-- LISTED ENTRIES follows --

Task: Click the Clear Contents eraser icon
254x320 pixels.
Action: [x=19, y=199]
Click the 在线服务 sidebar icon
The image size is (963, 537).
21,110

-- LISTED ENTRIES concluded --

▸ **WHAT IS REQUIRED**
Every entry must be printed again, exactly as it reads.

▸ **EXPECTED OUTPUT**
Task: Click the Clear Contents eraser icon
254x320 pixels.
Action: [x=19, y=199]
Click the 在线服务 sidebar icon
The image size is (963, 537).
21,110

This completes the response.